Era um dia duro, muito sol, caminhada chata pela beira da estrada. No Caminho tem disso, uns dias bonitos, em meio à natureza, por trilhas cercadas por árvores altas e frondosas, pássaros e silêncio; em outros, ele te leva pela estrada onde os carros passam a mais de cem quilômetros por hora, com buzinas e fumaças. O Caminho repete a vida: um dia alegre, um dia triste.


Foi neste dia duro que decidi seguir pelo trecho mais curto, para encurtar o sofrimento. Entrei à direita na bifurcação, continuei pela estrada de asfalto ao invés de seguir pela trilha. Pela trilha seria mais bonito, mas mais longo. Eu estava enjoado, não era meu melhor dia. Segui pelo asfalto, avistei um restaurante à frente, mirei e entrei. Era um estabelecimento pequeno, não tinha muita opção, mas tinha cerveja e baguetes recheadas com presunto cru e queijo. Me sentei por alguns minutos, bebi minha cerveja e comi devagar a baguete.


Quando terminei, uma peregrina entrou no restaurante de cara amarrada. Procurou por uma mesa livre, não tinha. “Eu já estou de saída, você pode se sentar aqui”, disse a ela. Mas como se não tivesse me escutado, olhou para o outro lado e se sentou na beirada de uma mesa grande, ocupada por outras peregrinas. Eu entendi o receio de se sentar comigo, um homem solitário no Caminho... Então me levantei e fui embora, para deixar a peregrina à vontade.


Cheguei cedo à cidade de Caldas de Reis. Me dei mais conforto nesse dia. Me hospedei em um albergue privado, no centro da cidade, com camas e banheiros melhores. Tomei um bom banho, coloquei uma roupa limpa, uma blusa de frio leve e desci para a rua. Eu estava hospedado numa boa localização, entre a ponte do rio de águas quentes e os restaurantes da rua histórica. Almocei quase na porta do albergue, tomando uma taça de vinho branco, observando os peregrinos que chegavam com os turistas.

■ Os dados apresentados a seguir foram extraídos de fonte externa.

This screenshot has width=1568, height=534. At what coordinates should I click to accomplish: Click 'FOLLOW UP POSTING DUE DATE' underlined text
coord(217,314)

Depois do almoço, saí para caminhar, fui na direção contrária dos peregrinos. Foi quando revi a peregrina de cara amarrada. Estava do outro lado da rua, caminhando com esforço. Trocamos um sorriso, diferentemente do que havia acontecido algumas horas antes. Então atravessei a rua e fui em sua direção. Perguntei como estava, e me contou que sentia muita dor em uma das pernas, mas estava feliz por ter chegado. “Precisa celebrar”, comentei. E, antes de nos despedirmos, combinamos de nos encontrar mais tarde no bar perto da ponte.


Cheguei primeiro. Logo, Mary chegou, com outro rosto, animada, com outra roupa, de turista. Tomamos vinho, conversamos por meia hora. Depois Mary reencontrou outro amigo, o Jorge, também espanhol, que se sentou com a gente na mesa. Cinco horas depois, éramos nove peregrinos, cada um de um canto da Espanha, e eu, do Brasil. Havia dois casais, duas amigas que se conheceram no Caminho, Mary, Jorge, eu e uma pilha de afetos sobre a mesa. Contávamos histórias banais, ríamos de tudo.


O Caminho repete mesmo a vida: um dia alegre, um dia triste. Tudo em um dia só.